WMQ is widely used as the network-messaging backbone for mission-critical applications such as ATM and credit card transactions. Implementing encryption in WMQ is critical for complying with regulatory requirements and data security standards because it ensures the confidentiality of information transferred by WMQ and enforces authentication into queues to prevent unauthorized access to information. IBM offers customers two options for implementing encryption in their WMQ environments, SSL and WMQ Extended Security Edition (ESE), both of which require digital certificates to be deployed and maintained on WMQ queue managers and clients. In many large organizations, this often means thousands of configuration points and distributed certificates and keys, so manually deploying and maintaining certificates is complex and costly.
"The complexity of deploying and managing encryption has traditionally created a nagging dilemma for organizations with large WMQ deployments. If they don't implement encryption, no administrative complexity is introduced but significant security risk remains," said Paul Turner, vice president of product and customer solutions, Venafi. "If they do implement encryption, there are new administrative burdens, which, if improperly managed, lead to costly downtime.

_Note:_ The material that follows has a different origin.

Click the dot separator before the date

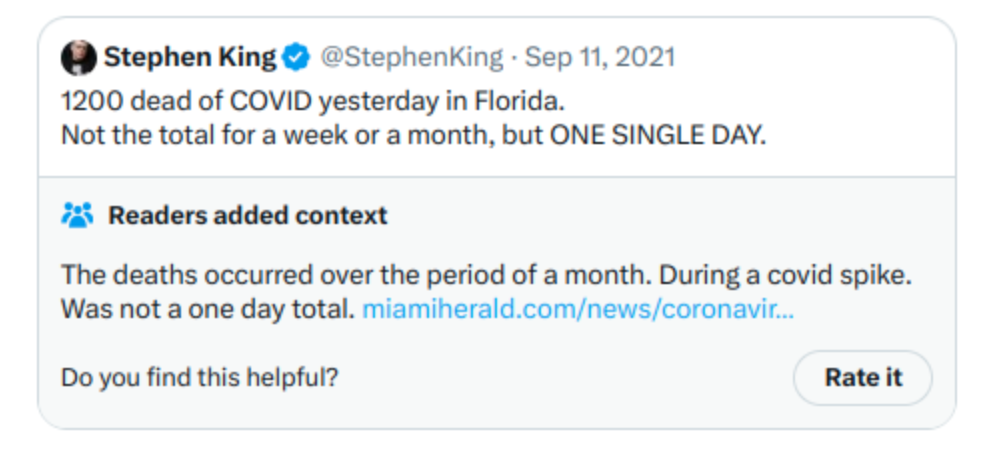(x=514, y=58)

With Venafi now available to automate the process for both WMQ SSL and WMQ ESE, organizations that have held off on implementing security across their WMQ infrastructure can confidently increase security without administrative complexity or the fear of system failure."
Venafi makes deploying SSL or WMQ ESE less complex and lowers the cost by automating the certificate distribution, system configuration and ongoing management of digital certificates to WMQ clients and queue managers. With Venafi, organizations can now:
- Increase security and service levels by rapidly deploying strong security for WMQ
- Prevent system downtime and service outages from un- or under-managed certificates
- Increase operational efficiency by reducing workloads of administrative staff
- Improve compliance with organizational policies and external regulations
More on Venafi Systems Management for Encryption
Venafi automatically discovers certificates that have already been deployed to ensure organizations have a complete view of all certificates, including self-signed and other types of certificates which an organization may not be tracking or even be aware of. Discovered certificates and systems can then be automatically placed under management by Venafi, which monitors expiration dates for all deployed certificates and automatically performs all renewal steps, without requiring involvement from administrators. Venafi provides automated lifecycle management for certificates and keys in IBM Global Secure Kit (GSK) and Sun Java Key Store (JKS), as well as many other key stores and systems.
Venafi also automates the encryption configuration for WMQ, including setting key sizes, selecting the key store type (CMS, JKS, etc.), creating the key stash, setting certificate labels, and setting key store passwords. It then provides detailed status tracking and reporting, including step-by-step status of lifecycle management stages, expiration schedules, administrative entitlements, change logs and other functions.